Major Gulf markets rise in early trade; Saudi extends loss
Major stock markets in the Gulf edged higher in early trade on Wednesday, on course to claw back some of its losses from the previous session, although the Saudi index bucked the trend to trade lower.
Saudi Arabia’s benchmark index.TASI dropped 0.4%, hit by a 2.6% fall in the country’s biggest lender Saudi National Bank 1180.SE, and a 1.5% decline in Al Rajhi Bank 1120.SE. The index had fallen more than 2% on Tuesday.
The International Monetary Fund lowered its 2024 forecast for economic growth in Saudi Arabia to 2.7% on Tuesday, projecting a slower recovery amid lower oil production, but said non-oil growth this year was expected to remain “robust”.

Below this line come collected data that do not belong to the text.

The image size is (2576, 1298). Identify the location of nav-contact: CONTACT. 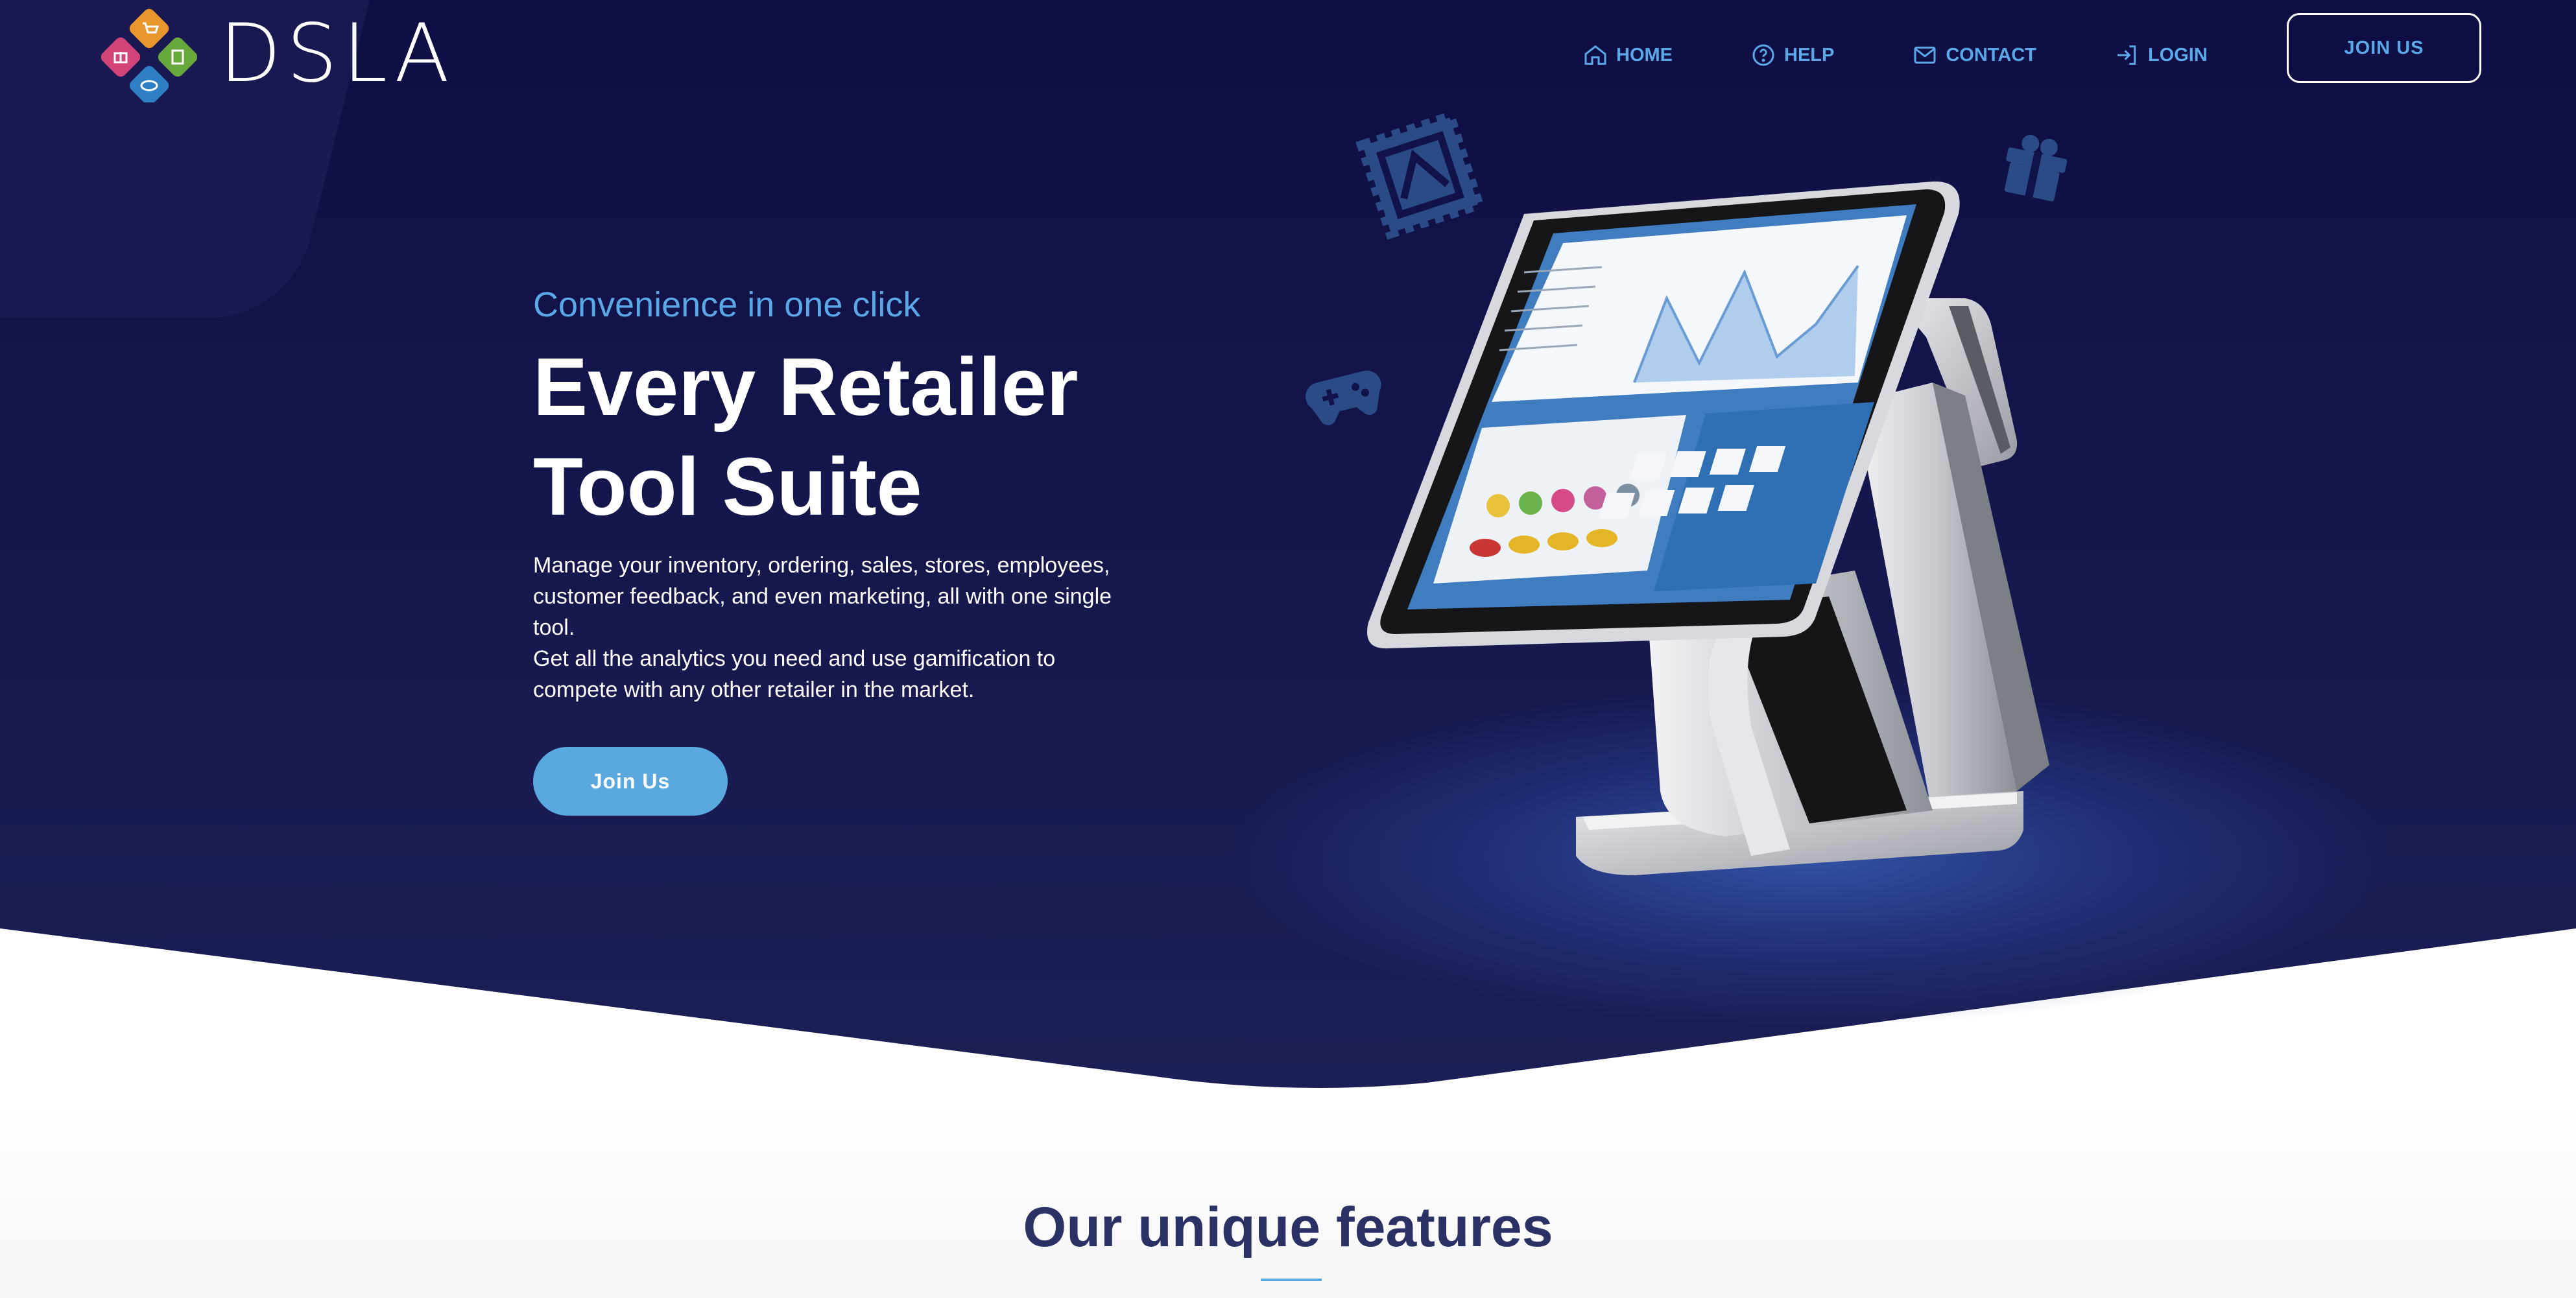
(1974, 55).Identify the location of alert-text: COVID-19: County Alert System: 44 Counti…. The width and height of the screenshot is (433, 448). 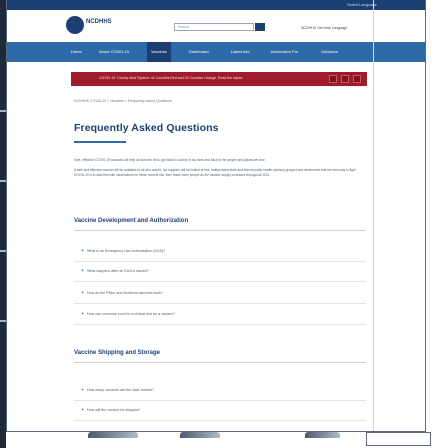
(171, 78).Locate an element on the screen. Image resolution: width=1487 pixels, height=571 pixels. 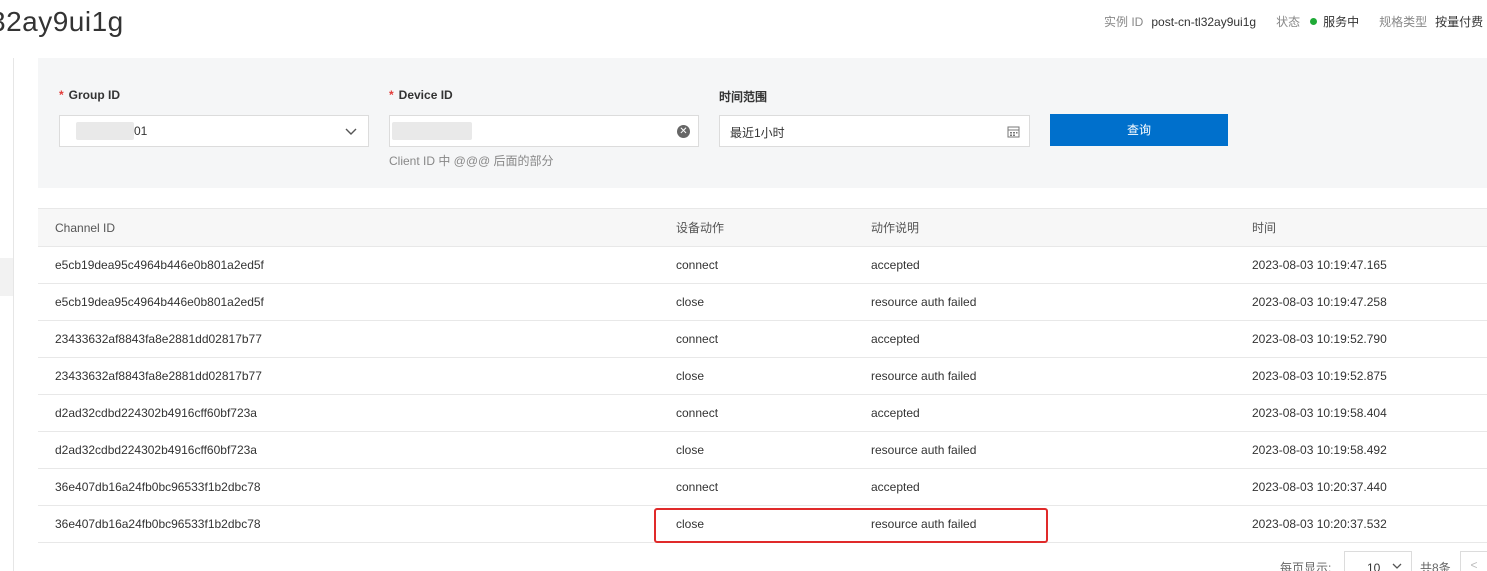
time-cell: 2023-08-03 10:19:47.258 is located at coordinates (1320, 302).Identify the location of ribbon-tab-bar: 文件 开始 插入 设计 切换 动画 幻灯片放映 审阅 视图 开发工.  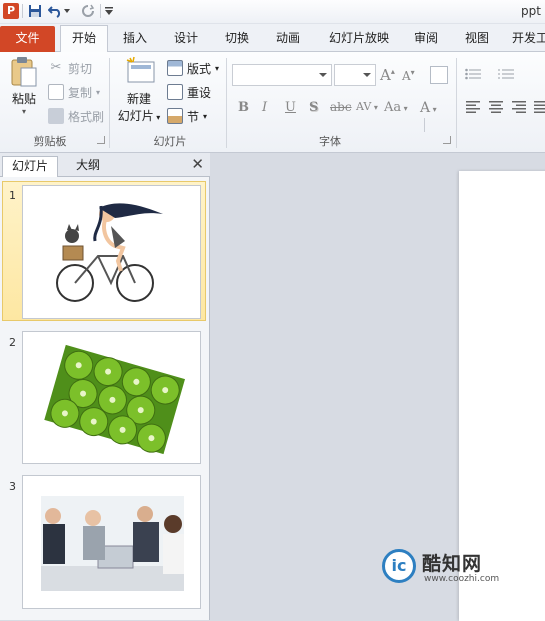
(272, 38).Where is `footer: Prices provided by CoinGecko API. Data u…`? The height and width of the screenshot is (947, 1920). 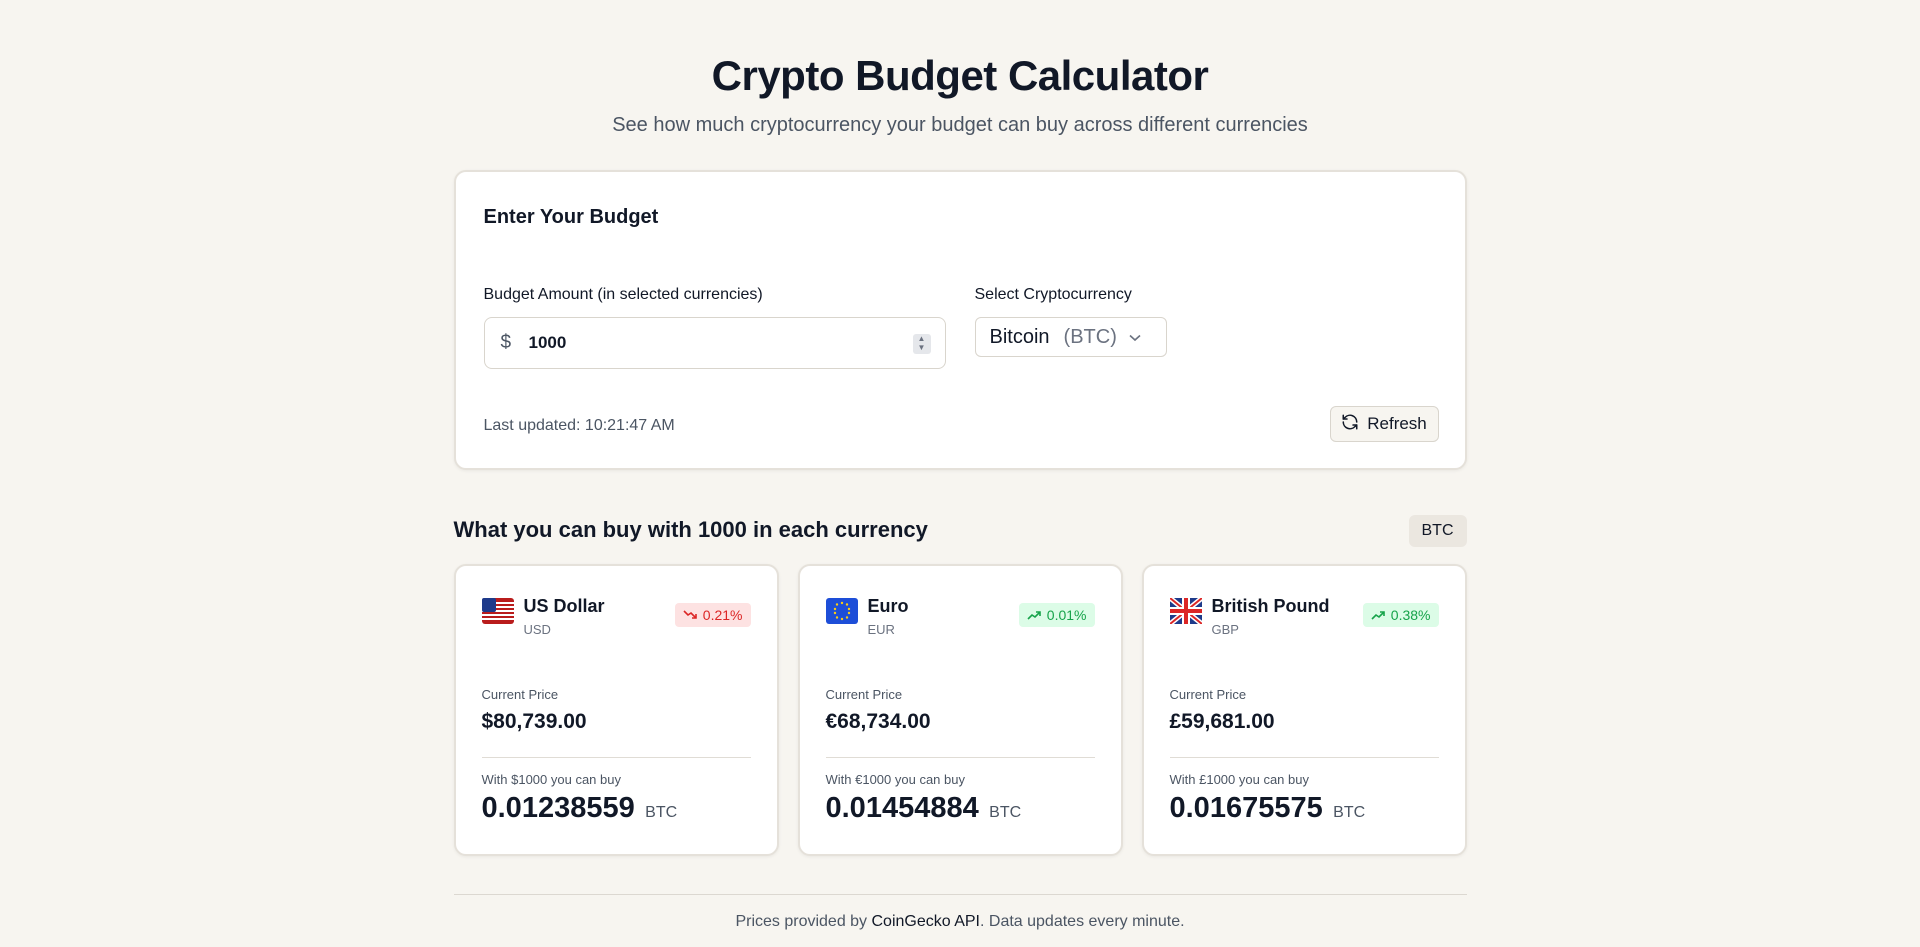
footer: Prices provided by CoinGecko API. Data u… is located at coordinates (960, 922).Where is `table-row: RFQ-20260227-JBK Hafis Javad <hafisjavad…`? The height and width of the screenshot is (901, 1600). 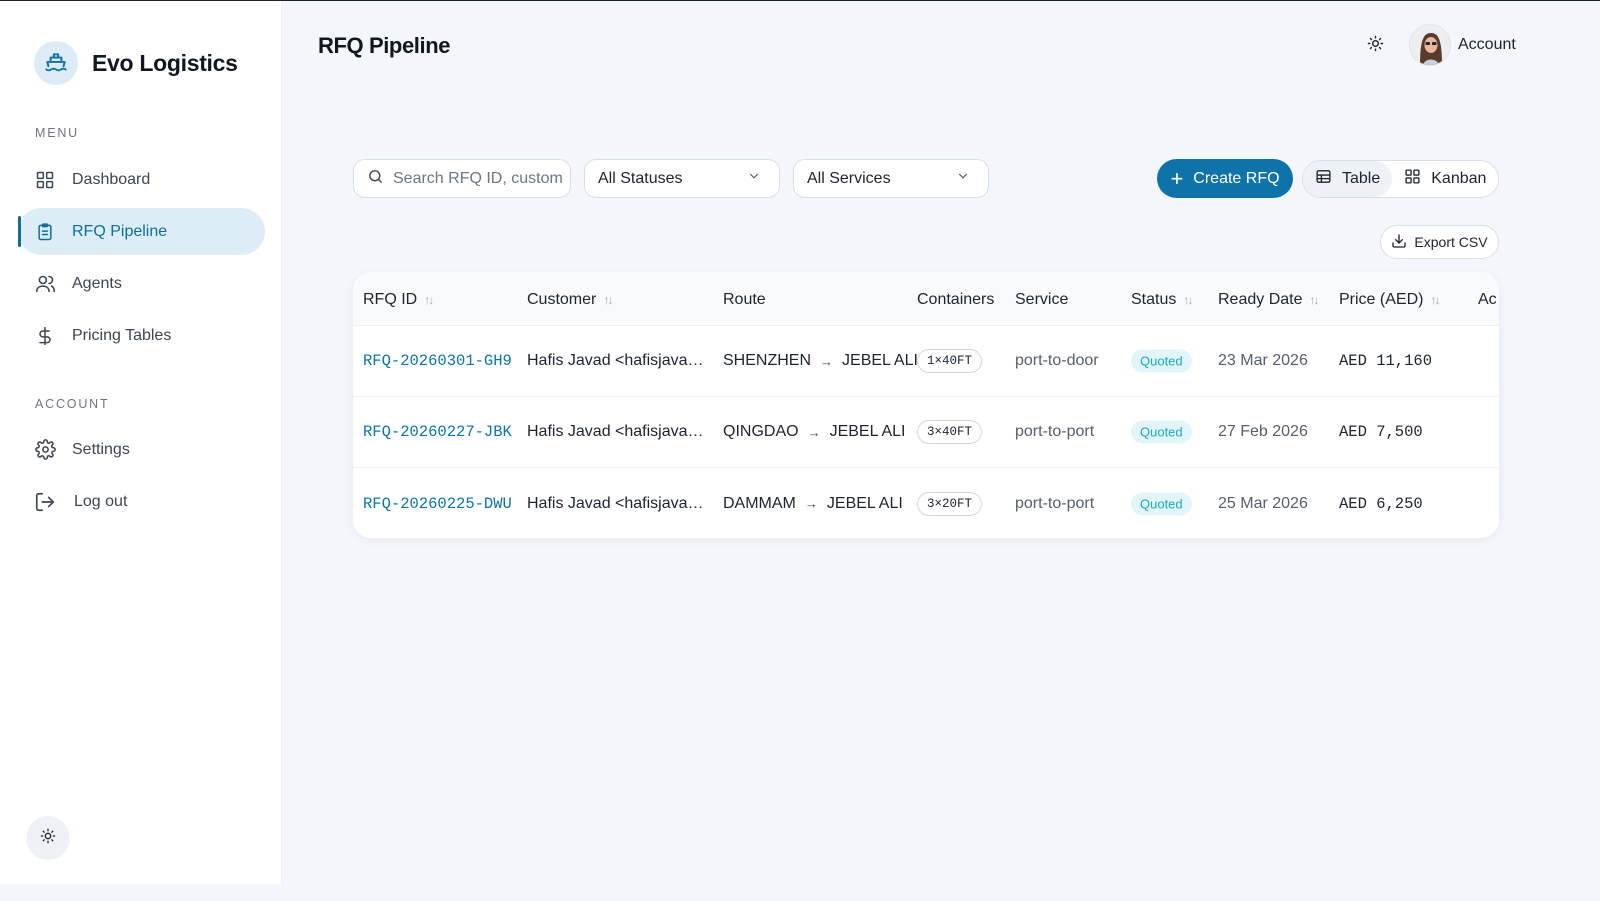 table-row: RFQ-20260227-JBK Hafis Javad <hafisjavad… is located at coordinates (926, 432).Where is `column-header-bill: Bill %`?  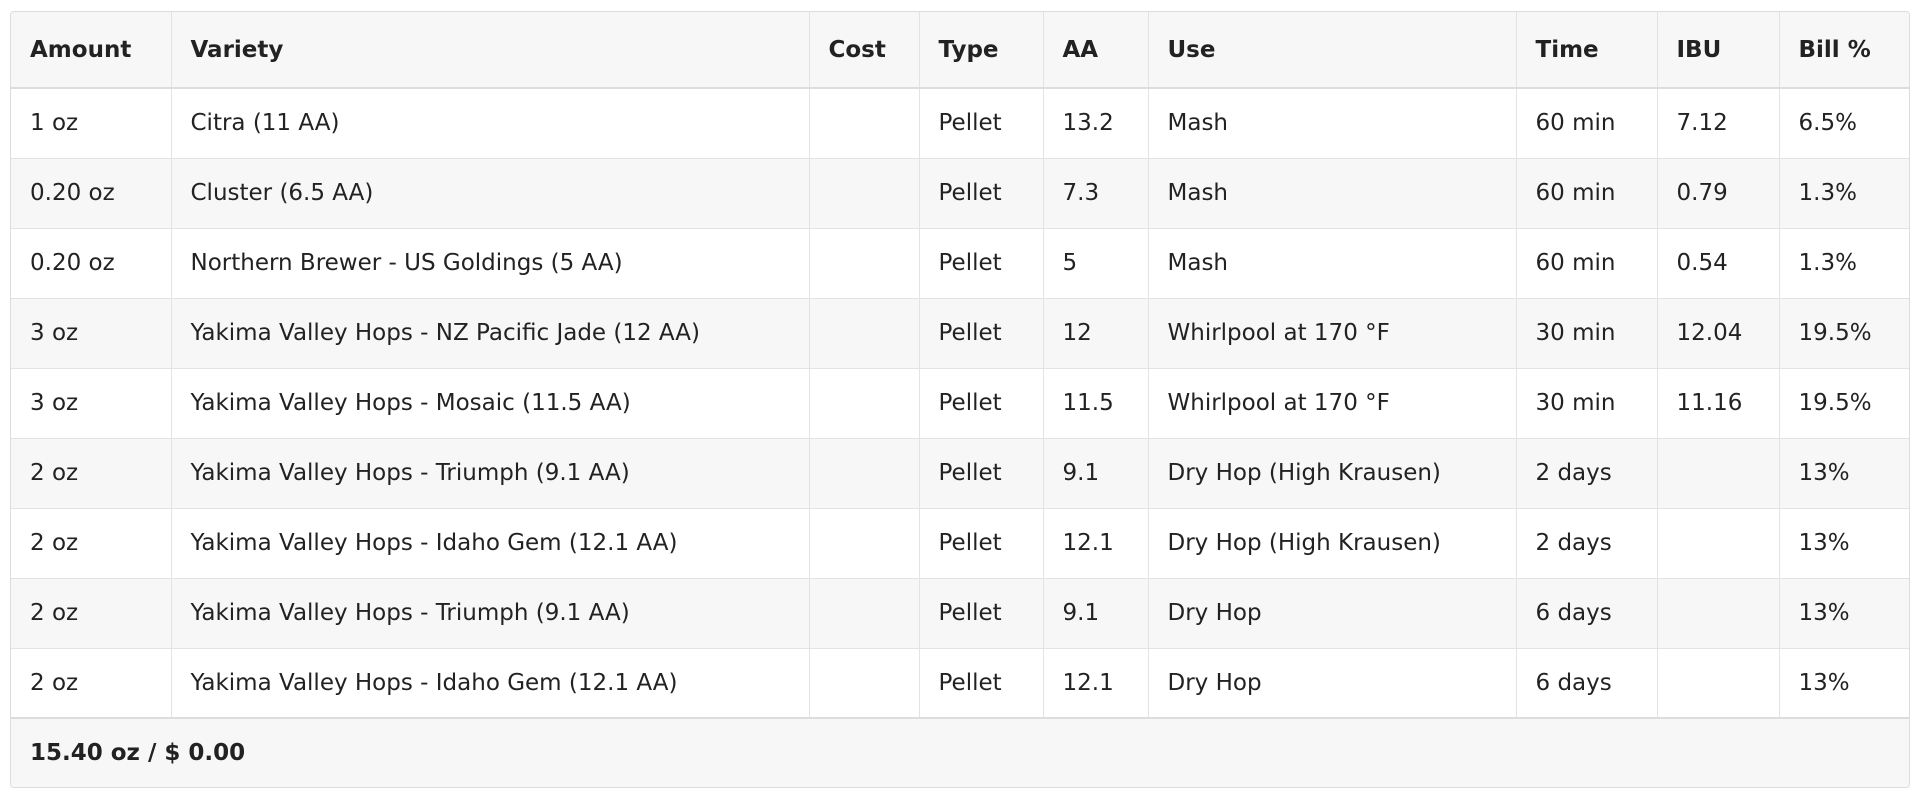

Saudi Arabia’s government on Tuesday ordered state oil company Aramco 2222.SE to halt its oil expansion plan and to target a maximum sustained production capacity of 12 million barrels per day (bpd), 1 million bpd below a target announced in 2020.
Shares of Aramco were down 0.2%.
Oil prices – a catalyst for the Gulf’s financial markets – fell as lacklustre economic activity in China, the world’s biggest crude importer, weighed on sentiment, but prices were set for their first monthly gain since September as broadening Middle East conflicts raised supply concerns.
Dubai’s main share index .DFMGI added 0.2%, helped by a 1.1% rise in blue-chip developer Emaar Properties EMAR.DU, while Tecom Group TECOM.DU advanced 2.2% following a sharp rise in annual profit.
In Abu Dhabi, the index .FTFADGI added 0.1%.
The Qatari benchmark .QSI gained 0.5%, with Qatar Islamic Bank QISB.QA rising 1.1%.
On Tuesday, Hamas said it had received and was studying a new proposal for a ceasefire and release of hostages in Gaza, presented by mediators after talks with Israel, in what appeared to be the most serious peace initiative for months.